*Task requirements:* With the string "Laut" as the filter, copy each matching line from the records.

Exercise input Block Start

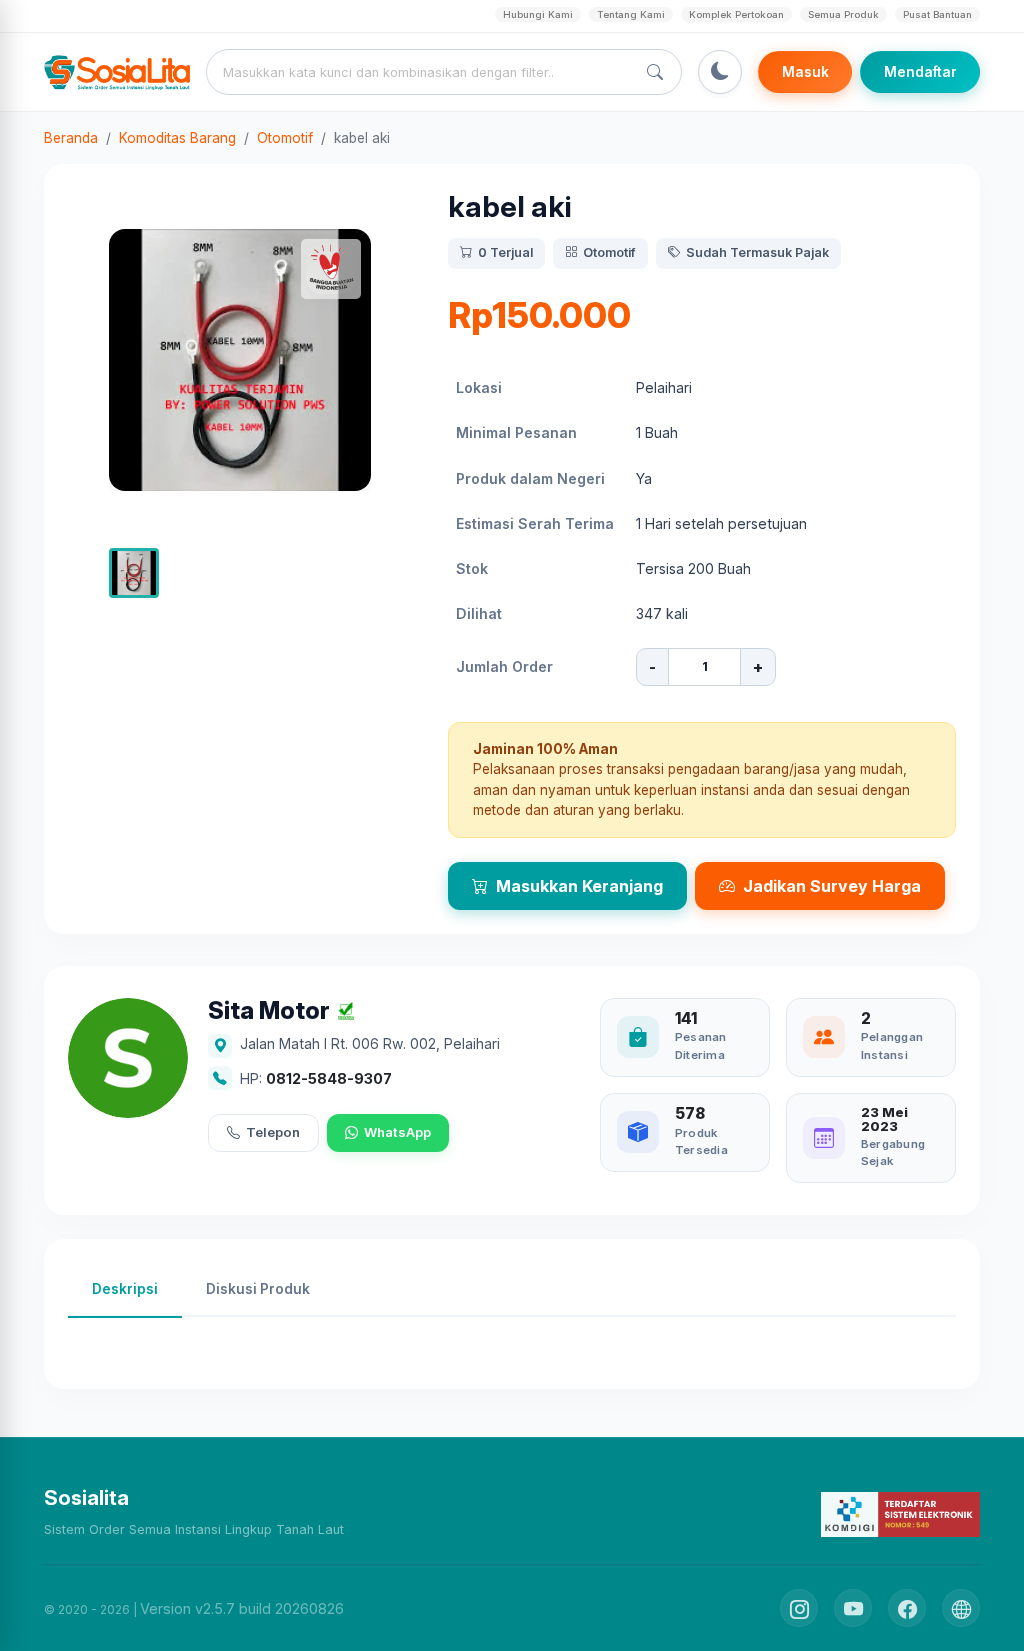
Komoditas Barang (177, 138)
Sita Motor (269, 1011)
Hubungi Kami (538, 14)
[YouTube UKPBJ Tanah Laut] (853, 1608)
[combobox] (425, 72)
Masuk (805, 72)
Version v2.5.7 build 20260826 (242, 1608)
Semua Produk (843, 14)
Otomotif (285, 138)
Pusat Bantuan (937, 14)
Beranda (71, 138)
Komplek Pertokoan (736, 14)
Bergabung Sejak (893, 1152)
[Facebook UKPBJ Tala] (907, 1608)
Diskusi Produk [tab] (258, 1289)
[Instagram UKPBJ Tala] (799, 1608)
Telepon (273, 1132)
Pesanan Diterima (701, 1045)
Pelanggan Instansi (892, 1045)
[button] (134, 573)
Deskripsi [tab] (125, 1289)
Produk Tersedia (701, 1141)
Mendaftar (920, 72)
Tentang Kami (631, 14)
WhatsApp (397, 1132)
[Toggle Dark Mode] (720, 72)
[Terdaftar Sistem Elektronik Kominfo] (900, 1513)
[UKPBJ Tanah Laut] (961, 1608)
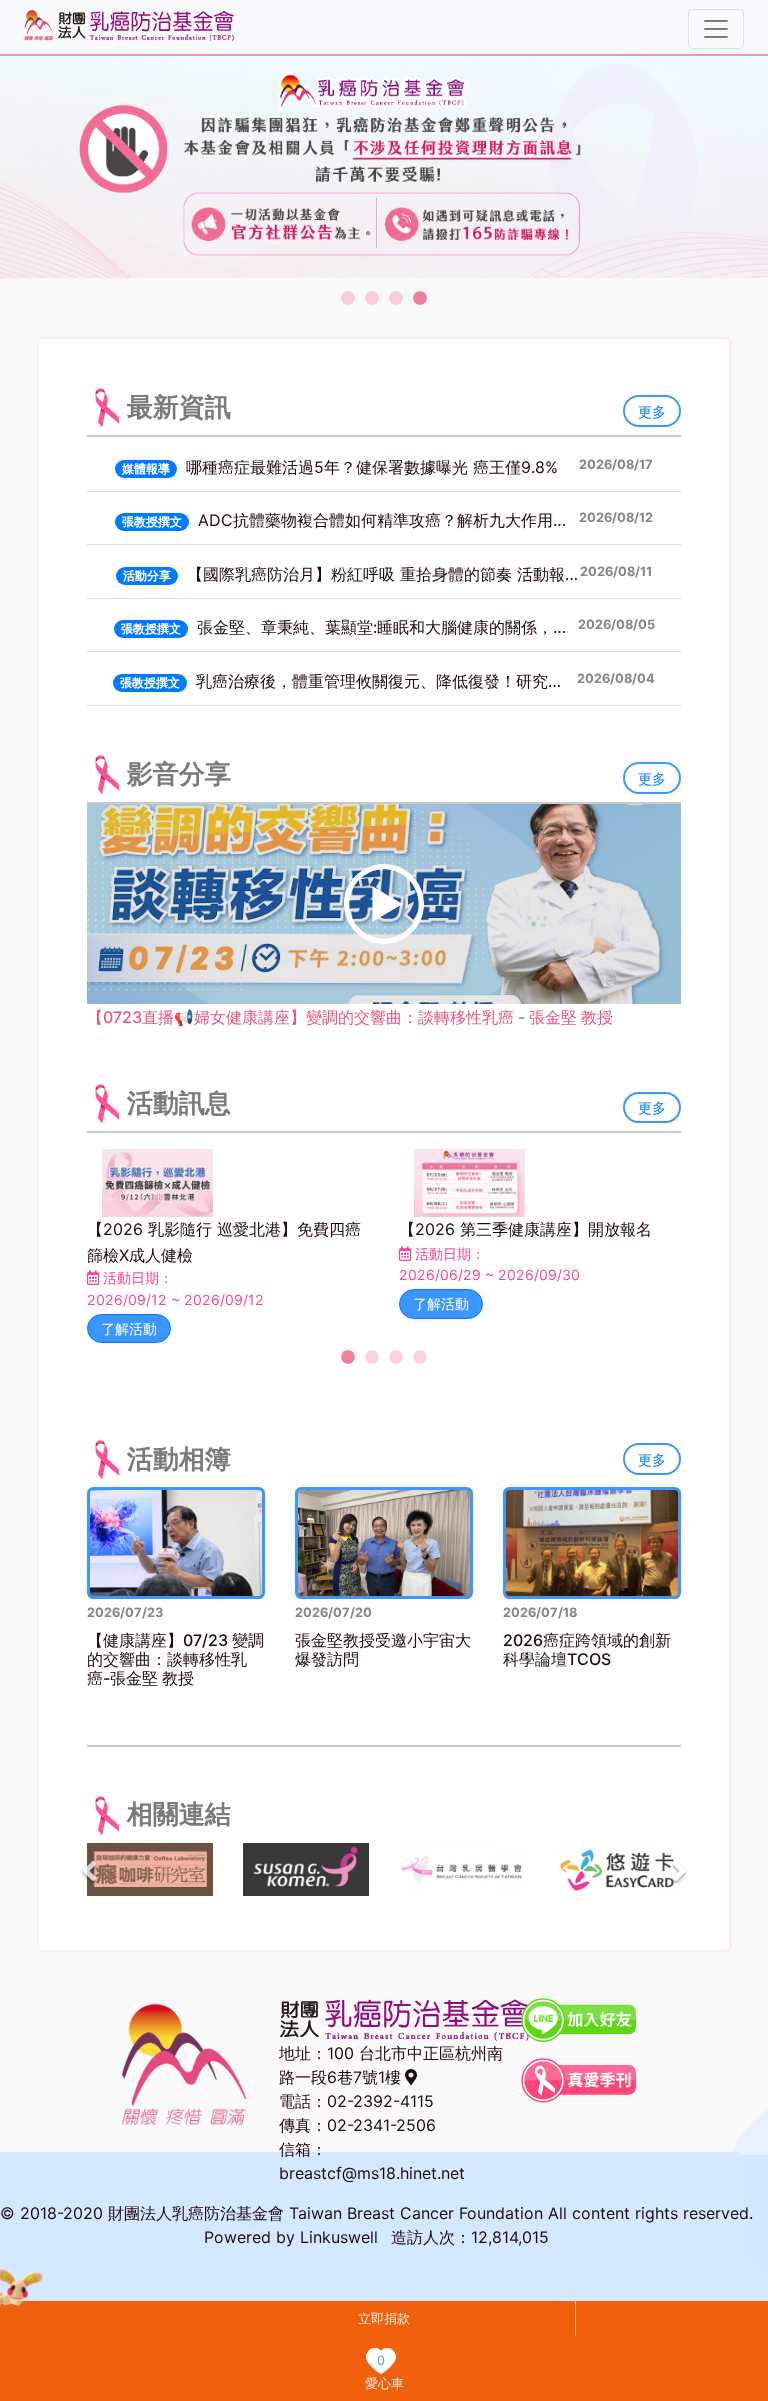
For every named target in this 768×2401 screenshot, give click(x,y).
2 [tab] (372, 299)
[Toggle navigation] (716, 29)
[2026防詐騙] (384, 167)
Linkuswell (339, 2237)
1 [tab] (348, 299)
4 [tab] (420, 299)
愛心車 (384, 2383)
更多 (652, 411)
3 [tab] (396, 299)
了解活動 (129, 1328)
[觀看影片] (384, 904)
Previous (90, 1872)
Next (678, 1872)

Exercise input Block End

*Answer to this task:*
[YouTube UKPBJ Tanah Laut] (853, 1608)
[UKPBJ Tanah Laut] (961, 1608)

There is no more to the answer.